Biology professor Vera Gorbunova received the Associations de Prevoyance Sante (ADPS) Longevity Research Award for her contribution to the study of aging. Her project focuses on the science of aging in naked mole rats.

“I have been working on this study for nine years,” Gorbunova said. “The study focuses around the science of aging and how naked mole rats, a mammal likes ourselves, are able to live so long.”

Through the course of her study, she discovered that naked mole rats produce a chemical compound in their bodies that makes them less susceptible to cancer.

“I was not expecting the award,” she said. “I just received an email from the group.”

ADPS is comprised of a group of health insurance companies in France that focus on aging and how aging can be prevented in humans.

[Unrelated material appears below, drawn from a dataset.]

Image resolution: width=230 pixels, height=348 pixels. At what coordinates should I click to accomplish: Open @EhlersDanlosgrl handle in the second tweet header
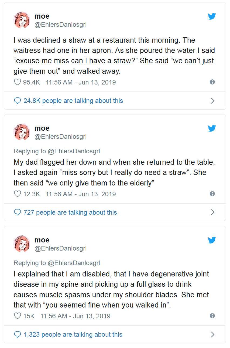click(x=60, y=137)
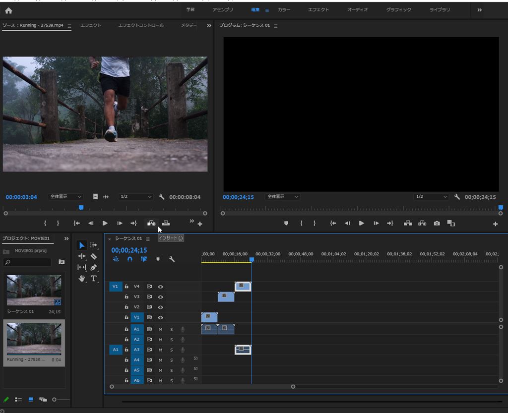Select the Pen tool
The height and width of the screenshot is (413, 508).
(94, 267)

The award is given to research that contributes to new discoveries about how humans can live longer and includes a monetary award of 15,000€, about $24,000, for the researcher. According to the group’s website, the award is “open to all academic scientists working on long living animal models related to the prevention of aging” as it relates to cancer, neurodegenerative disease, cardiovascular and metabolic disease, and immunity.

Although Gorbunova was not expecting any accolades for her work, she said that this award is important for the recognition that it brings to her study and to the department.

“Any outside recognition is important for the department,” Gorbunova said. “The fact that this recognition came from an international body is even more significant. This is not typical, as international groups usually do not focus on research in the United States.”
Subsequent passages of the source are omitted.